* Corn plunges on global supply glut; pulls wheat futures lower

* Soybeans slump on sharply lower exports, Brazilian competition

* Wheat weaken after U.S. files sanctions against Russia

(Recasts throughout; updates prices, adds comments, changes byline, updates bullets, new headline, changes dateline from previous SINGAPORE/PARIS)

CHICAGO, Feb 23 (Reuters) - Chicago Board of Trade corn futures on Friday fell to $4 per bushel in the front-month contract for the first time since November 2020, as hefty U.S. and global supplies weighed over the market.

Chicago soybean futures also turned lower on supply pressures and as weekly U.S. exports dropped to the lowest since last May, according to government data.

But it is the speed in which corn prices have fallen that has startled growers and market analysts, who say the low prices could impact the U.S. farm economy as producers are finalizing their spring planting plans.

Most CBOT corn futures set new life-of-contract lows. CBOT's March corn futures have plunged more than 9% so far this month, the biggest February percentage dive since 1975.

Meanwhile, projections released by the U.S. Department of Agriculture in October forecast that it would cost U.S. farmers about $4.80 per bushel to raise corn in 2024.

"There is literally nothing holding up the corn market right now, because we just produced too much," said Karl Setzer, partner at Consus Ag Consulting.
◇ ◇ ◇ ◇ ◇
# TASKS TO CARRY OUT
1. Summarize the grain market report in two sentences.
2. Supply the continuation of the grain market report, picking up after its final sentence.
The material below is not needed.

# INFORMATION PROVIDED
◇ ◇ ◇ ◇ ◇
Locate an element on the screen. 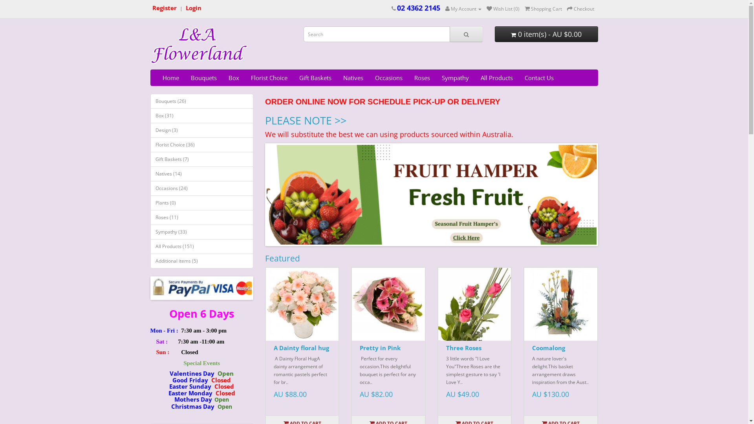 Image resolution: width=754 pixels, height=424 pixels. 'Checkout' is located at coordinates (580, 9).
◇ ◇ ◇ ◇ ◇
# ANSWERS PROVIDED
1. Chicago Board of Trade corn futures fell to $4 per bushel in the front-month contract for the first time since November 2020 because of hefty U.S. and global supplies, and most CBOT corn futures set new life-of-contract lows. Soybean futures also declined on supply pressures and on weekly U.S. exports that dropped to the lowest since last May, while growers and analysts were startled by the speed of corn's fall and said low prices could affect the U.S. farm economy as producers finalize spring planting plans.

2.
"It doesn't matter that we have corn demand, or that ethanol production is up 4.3% from last year, or that feed demand is perking up," he said. "There's just too much corn."

The U.S. Department of Agriculture said weekly U.S. soybean export sales hit a marketing-year low of 55,900 metric tons for 2023/24 in the week to Feb. 15, compared to analysts' estimates for 300,000 to 800,000 tons.

Buyers instead are turning to South America, where Brazilian soybean export prices are at a steep discount to the U.S. - to about $1.50 to $1.70 per bushel lower, traders said.

And CBOT wheat turned lower, following corn, after the U.S. imposed extensive sanctions against top global wheat exporter Russia.

The most-active soybean contract on the Chicago Board of Trade (CBOT) was down 1.08% at $4.14 a bushel, while wheat was down 1.64% at $5.69-3/4 a bushel. (Reporting by Naveen Thukral; Editing Eileen Soreng, Krishna Chandra Eluri and Josie Kao)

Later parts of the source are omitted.